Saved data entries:
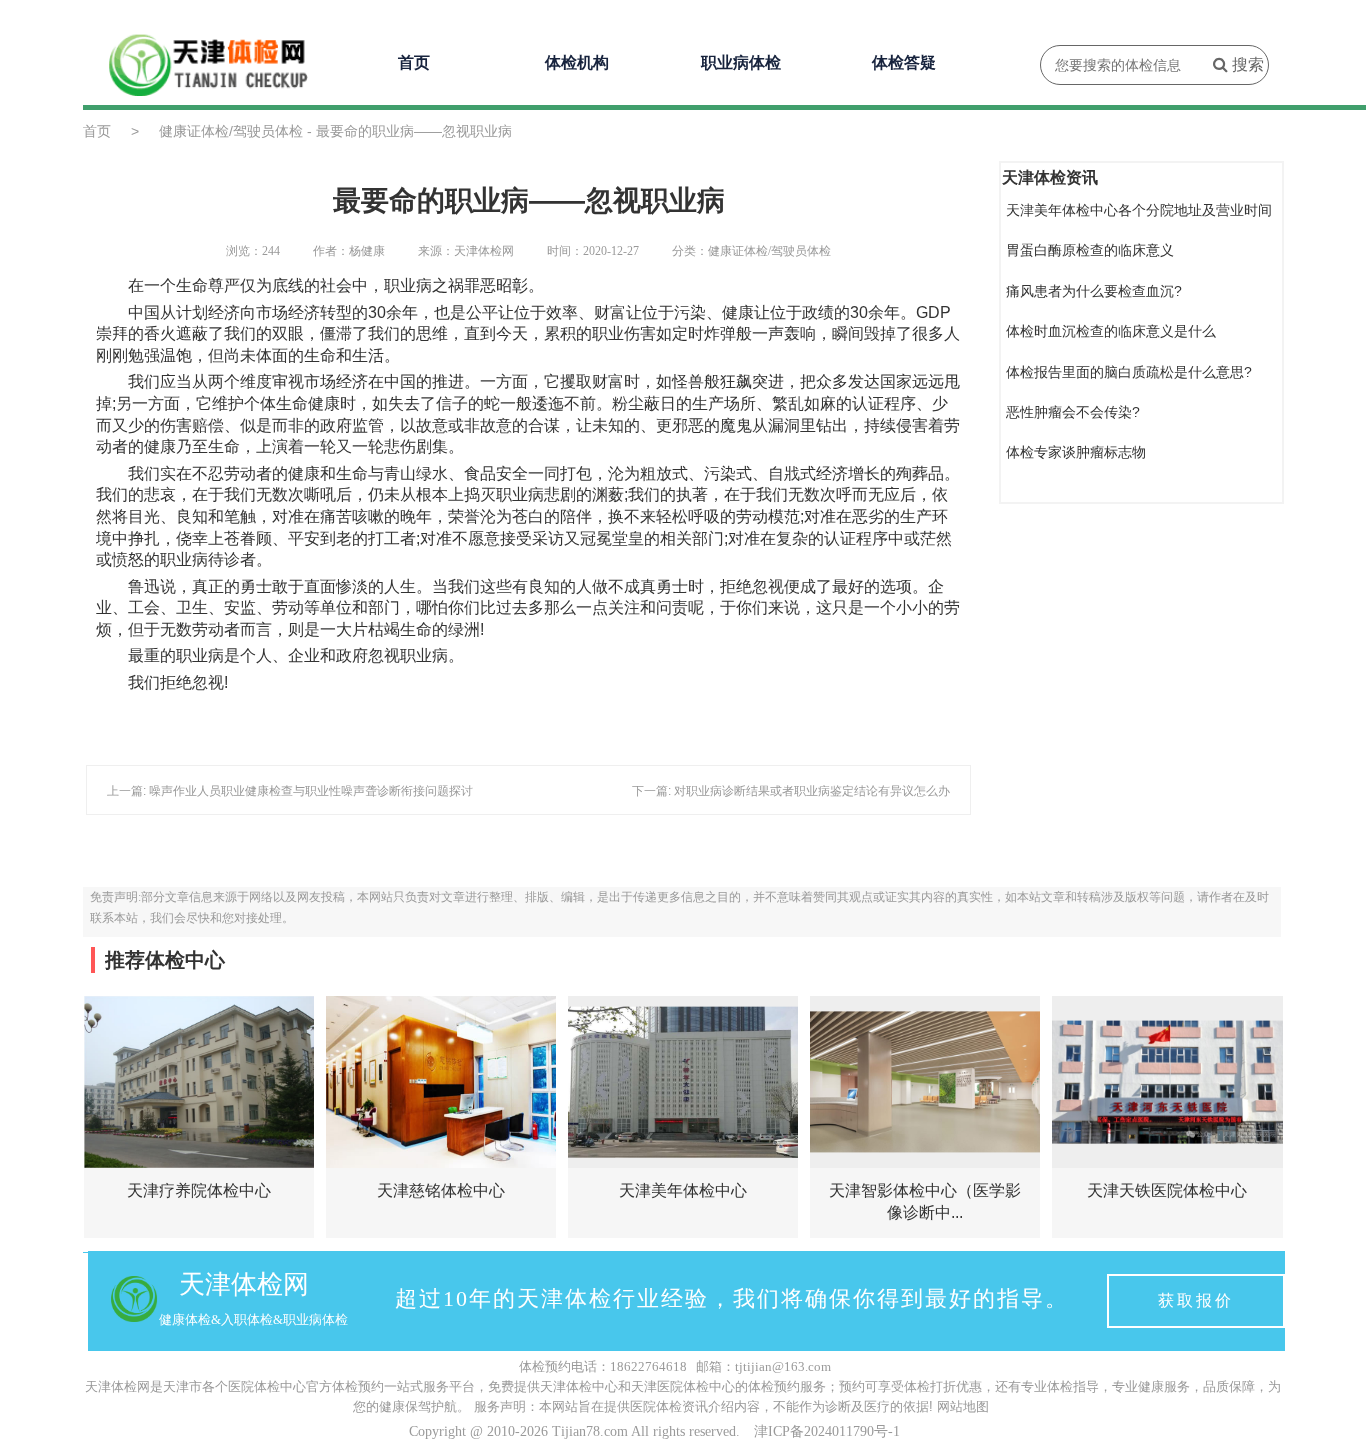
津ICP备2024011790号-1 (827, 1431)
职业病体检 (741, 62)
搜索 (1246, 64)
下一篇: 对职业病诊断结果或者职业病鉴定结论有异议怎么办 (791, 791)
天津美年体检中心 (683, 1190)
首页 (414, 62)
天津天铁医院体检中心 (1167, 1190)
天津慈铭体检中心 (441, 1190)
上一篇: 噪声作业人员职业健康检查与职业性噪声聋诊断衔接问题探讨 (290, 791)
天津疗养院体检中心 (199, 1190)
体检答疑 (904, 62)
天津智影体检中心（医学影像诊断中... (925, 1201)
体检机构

Action item:
What is needed is an exact copy of the data, without any pictures.

Solution for this task:
津ICP备2024011790号-1 (827, 1431)
职业病体检 (741, 62)
搜索 (1246, 64)
下一篇: 对职业病诊断结果或者职业病鉴定结论有异议怎么办 (791, 791)
天津美年体检中心 (683, 1190)
首页 (414, 62)
天津天铁医院体检中心 (1167, 1190)
天津慈铭体检中心 (441, 1190)
上一篇: 噪声作业人员职业健康检查与职业性噪声聋诊断衔接问题探讨 (290, 791)
天津疗养院体检中心 (199, 1190)
体检答疑 (904, 62)
天津智影体检中心（医学影像诊断中... (925, 1201)
体检机构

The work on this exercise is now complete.